### SUPPLIED PASSAGE
..............................

EDMUND DAVIES was one of the best-known judges of the Sixties and Seventies. His judicial career, successively in the High Court, the Court of Appeal and the House of Lords over more than 20 years was only part of a long life of public service of many kinds. His career gave the lie to the myth, much propagated today in some quarters, that such a career is only possible for those of an upper middle-class background followed by a public school and Oxbridge education.

Edmund Davies's education was largely financed by scholarships. His advantages lay only in a strong Welsh Nonconformist family background coupled with remarkable intellectual ability, great industry and a wholly legitimate ambition.

He was born Herbert Edmund Davies, the third son of his parents. Throughout his career, until his appointment as a Lord of Appeal in Ordinary in 1974, he was known as Edmund Davies. This distinguished him from his contemporary and friend Arthian Davies. When required to take a title he added another 'Edmund' to his surname, thus acquiring the hyphenated surname by which he was known for the remainder of his life.

His parents sent him to Mountain Ash Grammar School. He then went to King's College, London, where his great abilities were soon recognised. He successively acquired an LLB with first class honours, a postgraduate research scholarship and an LLD. He then read for a BCL at Exeter College, Oxford. There he became a pupil of Geoffrey Cheshire, the law fellow and bursar of Exeter, author of a number of well-known books and the father of Leonard Cheshire. This led to a long connection with the future Lord Cheshire and the Cheshire Homes. Davies won first class honours with his BCL and also the Vinerian scholarship. Cheshire always regarded him as his star pupil and strongly encouraged him to go to the Bar rather than pursue an academic career for which he could hardly have been better qualified.

He was called to the Bar by Gray's Inn in 1929 after gaining more first class honours, this time first of the first class in his Bar final examinations. For a short while he kept a foot in the academic world by lecturing and examining at the London School of Economics. But at the Bar in London in the Thirties work of all kinds was extremely scarce. Davies therefore wisely took the decision to join the Welsh circuit and to practise in Swansea. For the remainder of his time at the Bar he remained largely a circuit practitioner, with a big junior practice in Swansea before the war and with a formidable reputation as a leader after the war, especially as counsel for the defence in criminal cases.

..............................

### DATASET ENTRIES
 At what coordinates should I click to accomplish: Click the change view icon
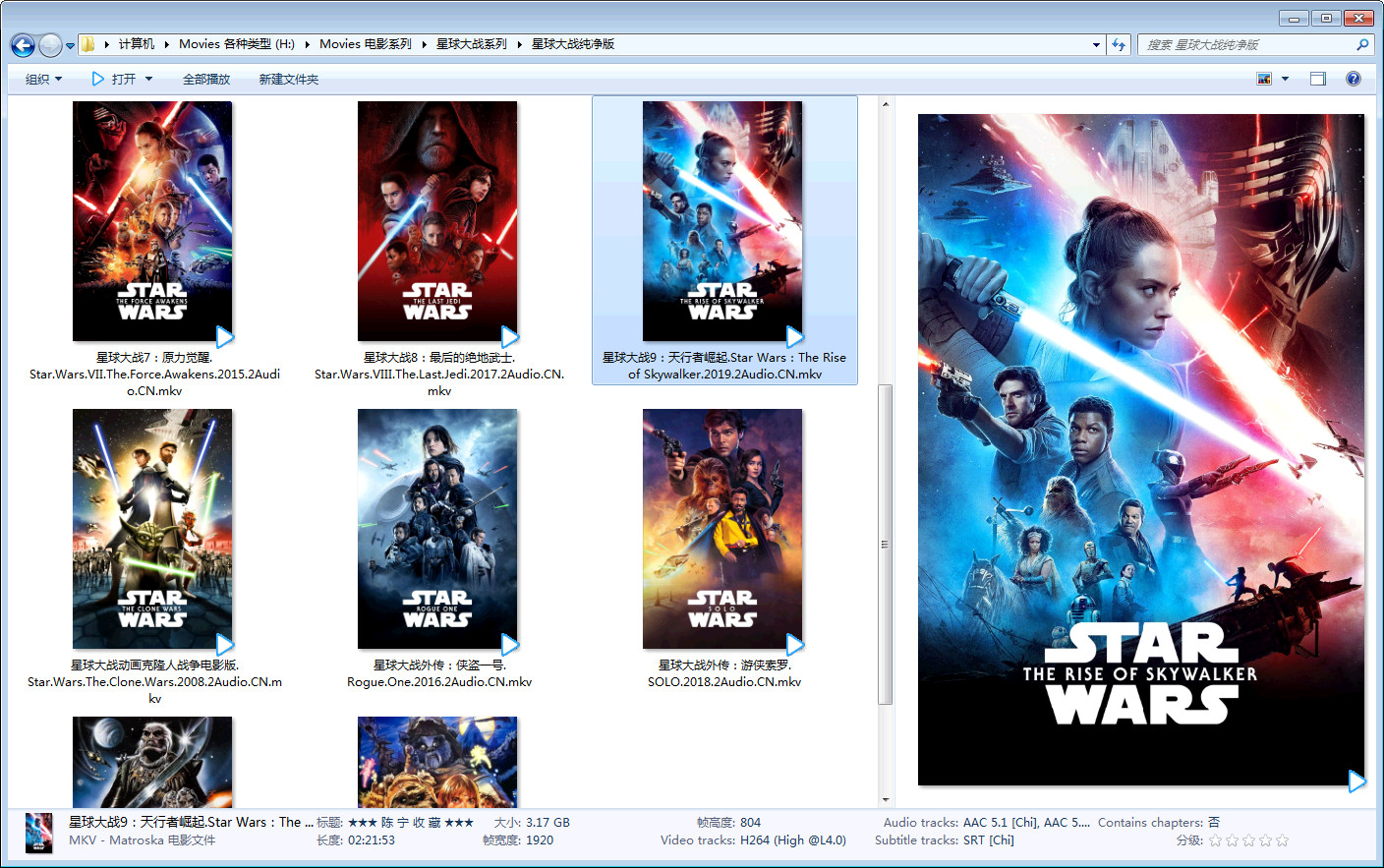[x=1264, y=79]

..............................

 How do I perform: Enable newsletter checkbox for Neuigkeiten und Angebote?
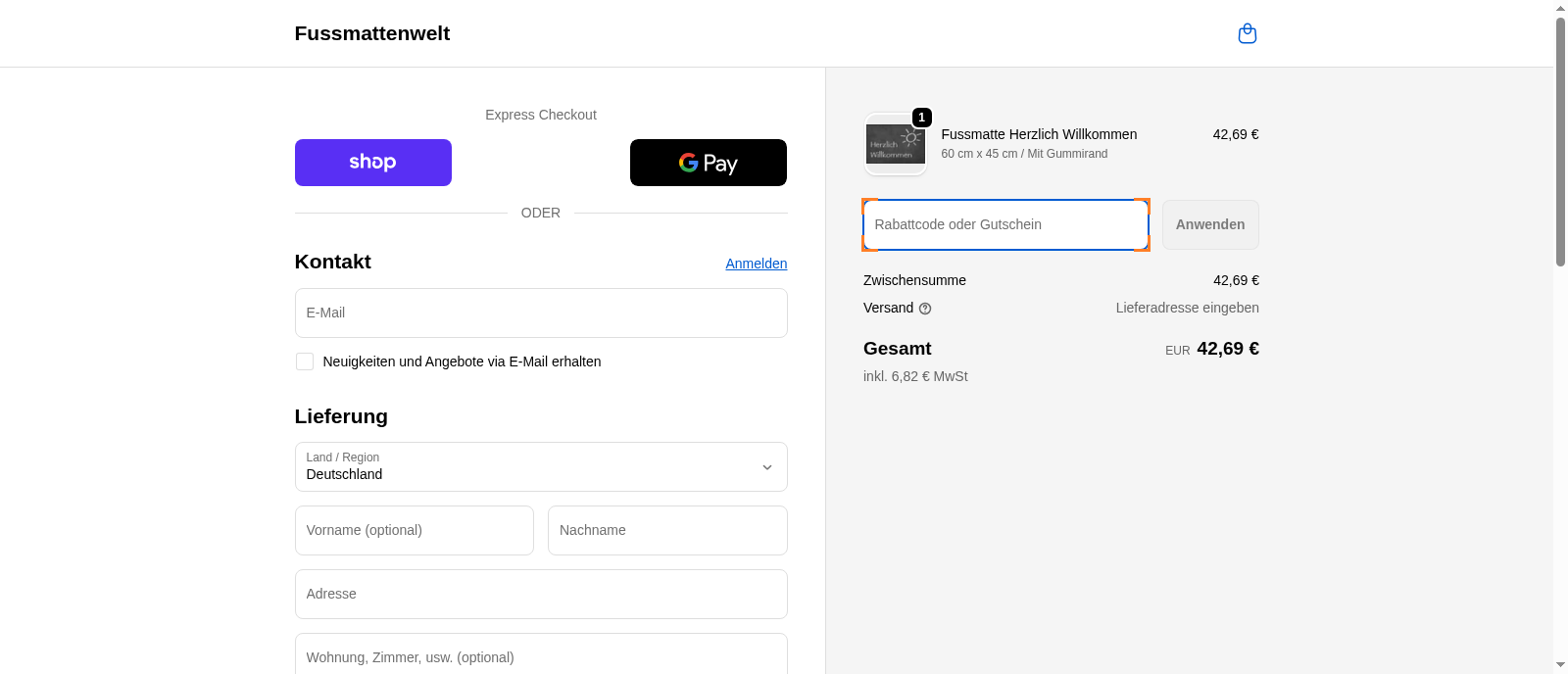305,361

..............................

### WRITTEN EXERCISE A
Translate this sentence from the Edmund Davies profile into Spanish: "Edmund Davies's education was largely financed by scholarships."
### WRITTEN EXERCISE B
Using the Edmund Davies profile, say whether each statement agrees with it. Answer yes or no, and quote the words that decide it.
(i) Davies was called to the Bar by Gray's Inn in 1929.
(ii) Davies read for his BCL at King's College, London.
(iii) Cheshire urged Davies to pursue an academic career.
### WRITTEN EXERCISE C
Quote the Edmund Davies profile word for word between "EDMUND DAVIES was" and "and Oxbridge education.", inclusive.
The rows are separate from the Edmund Davies profile.

### EXERCISE RESPONSE A
La educación de Edmund Davies se financió en gran parte con becas.

### EXERCISE RESPONSE B
(i) Yes: "He was called to the Bar by Gray's Inn in 1929"
(ii) No: "He then read for a BCL at Exeter College, Oxford."
(iii) No: "strongly encouraged him to go to the Bar rather than pursue an academic career"

### EXERCISE RESPONSE C
EDMUND DAVIES was one of the best-known judges of the Sixties and Seventies. His judicial career, successively in the High Court, the Court of Appeal and the House of Lords over more than 20 years was only part of a long life of public service of many kinds. His career gave the lie to the myth, much propagated today in some quarters, that such a career is only possible for those of an upper middle-class background followed by a public school and Oxbridge education.